The rapidly decreasing labour market has also had major ramifications for HR professionals, according to Julie Mills, CEO of the Recruitment and Consulting Services Association (RCSA). The shrinking candidate market provides opportunities for a much greater need of recruitment specialists, who have the skill and the resources to ensure that clients’ needs are being met from a broader search and assessment strategy – in order to capture the untapped workforce, both here and abroad. “Recruiters have taken these challenges as positives in their business opportunities, and are delivering a focused talent management service to clients and a career management service to candidates that provides sustainable outcomes for all parties,” she says.

As a result of this, Mills believes candidates are expecting more from their recruiters, and are becoming far more aware of their value so candidate care and communication is becoming a higher priority. With an increase in workforce diversity, she says there is a need for recruiters to be able to develop effective HR strategies for their candidates and to be even more skilled and professional in their approach. Recruiters are specialists in people management, she says, and these skills need to be continually reviewed and assessed as the needs of the market change – so training and skill development become an essential requirement for ongoing success.

Talent management, both of recruitment staff and candidates placed in client positions, will also be a key challenge over the coming year. Effective talent management, whether through training opportunities, return to work rehabilitation, preventative strategies, workforce health management or team-based work models, will be seen as key tactics in retention strategies. When there is a shortage of candidates, retention becomes crucial.

“The tightening of the labour market has led to HR professionals focusing more upon retention and talent management strategies, as it becomes tougher to find talent externally. Many companies have created new HR roles designed to put more emphasis upon these critical areas,” says Le Coic.

Owens claims that the shortage of talent in today’s labour market is underpinning the drive towards greater flexibility in working conditions as well as the hyper tolerance of part-time labour. “We also see that there is enormous support for workplace diversity and that this has moved from theory to reality.
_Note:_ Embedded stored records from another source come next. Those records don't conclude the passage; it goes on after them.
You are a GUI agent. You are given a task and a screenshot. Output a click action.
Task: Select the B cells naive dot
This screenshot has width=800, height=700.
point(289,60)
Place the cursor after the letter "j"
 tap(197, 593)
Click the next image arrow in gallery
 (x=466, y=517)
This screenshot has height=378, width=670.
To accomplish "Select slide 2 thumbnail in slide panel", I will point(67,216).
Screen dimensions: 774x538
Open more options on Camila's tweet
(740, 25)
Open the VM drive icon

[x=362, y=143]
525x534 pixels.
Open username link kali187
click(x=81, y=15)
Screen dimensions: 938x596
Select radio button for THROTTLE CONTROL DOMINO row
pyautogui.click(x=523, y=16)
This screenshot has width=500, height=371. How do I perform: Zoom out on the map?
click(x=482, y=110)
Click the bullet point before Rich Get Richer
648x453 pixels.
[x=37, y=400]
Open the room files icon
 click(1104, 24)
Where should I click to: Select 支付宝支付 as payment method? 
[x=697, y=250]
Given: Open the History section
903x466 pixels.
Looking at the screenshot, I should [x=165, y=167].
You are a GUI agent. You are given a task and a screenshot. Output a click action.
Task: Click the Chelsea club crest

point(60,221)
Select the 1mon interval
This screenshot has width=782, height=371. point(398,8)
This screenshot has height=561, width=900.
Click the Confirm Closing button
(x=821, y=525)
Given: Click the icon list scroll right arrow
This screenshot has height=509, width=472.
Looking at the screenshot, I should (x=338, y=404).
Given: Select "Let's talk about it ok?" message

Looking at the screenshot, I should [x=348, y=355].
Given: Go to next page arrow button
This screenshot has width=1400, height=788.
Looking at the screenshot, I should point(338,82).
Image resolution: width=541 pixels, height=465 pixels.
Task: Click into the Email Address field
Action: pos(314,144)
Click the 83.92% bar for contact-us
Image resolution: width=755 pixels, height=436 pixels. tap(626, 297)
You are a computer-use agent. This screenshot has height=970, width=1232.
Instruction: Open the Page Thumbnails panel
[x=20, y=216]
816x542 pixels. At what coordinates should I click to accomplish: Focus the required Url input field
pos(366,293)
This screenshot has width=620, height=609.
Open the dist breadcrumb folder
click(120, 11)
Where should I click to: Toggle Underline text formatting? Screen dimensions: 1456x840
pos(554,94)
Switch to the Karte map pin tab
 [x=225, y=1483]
Diversity will mean more than just gender and race, but will absolutely mean age as well. In future ‘grey will be good’ and will get even better. Organisations will have to embrace all sections of the community as sources of talent as well as customers,” he says.

In terms of what the future holds for recruitment, Le Coic says the number of external job boards will increase, particularly the development of specialised sites. Decreased use of newspapers for recruitment advertising will also continue, he says.

“There will be fewer recruitment companies as consolidation continues and the smaller ones begin to find it difficult to survive. More companies will outsource recruitment as they seek to focus HR on more strategic issues,” he says. “The ageing workforce will also see more of a focus placed upon how to effectively utilise this talented pool of labour, most likely on a project basis.”

Dedication key to recruitment

Recruitment, particularly for medium to large organisations, requires a dedicated focus from its HR professionals, according to Angela Horkings, director of The Next Step. "Many HR functions now have specialist recruiters that manage the systems, brand and relationships. Line managers are being continually developed in recruitment practices as HR generalists adopt a coaching role," she believes. Will this continue moving forward? As is often the case with HR and recruitment, Horkings says the strength of the economy will determine many future trends. "For the time being, however, it looks likely like a blended approach (both internal and external recruitment) will continue, with technology being a platform to support rather than drive the process. Employer branding will need to be strong, and not just tell a 'good story' but substantiate its promises," she says.